→ **WHAT TO DO**:
A word-for-word repeat of the records below is what this calls for.

→ **SOURCE DATA**:
>>>

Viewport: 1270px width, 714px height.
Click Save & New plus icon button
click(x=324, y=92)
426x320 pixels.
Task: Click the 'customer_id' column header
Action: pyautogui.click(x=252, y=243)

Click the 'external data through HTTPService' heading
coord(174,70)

<<<

→ **EXERCISE SOLUTION**:
Viewport: 1270px width, 714px height.
Click Save & New plus icon button
click(x=324, y=92)
426x320 pixels.
Task: Click the 'customer_id' column header
Action: pyautogui.click(x=252, y=243)

Click the 'external data through HTTPService' heading
coord(174,70)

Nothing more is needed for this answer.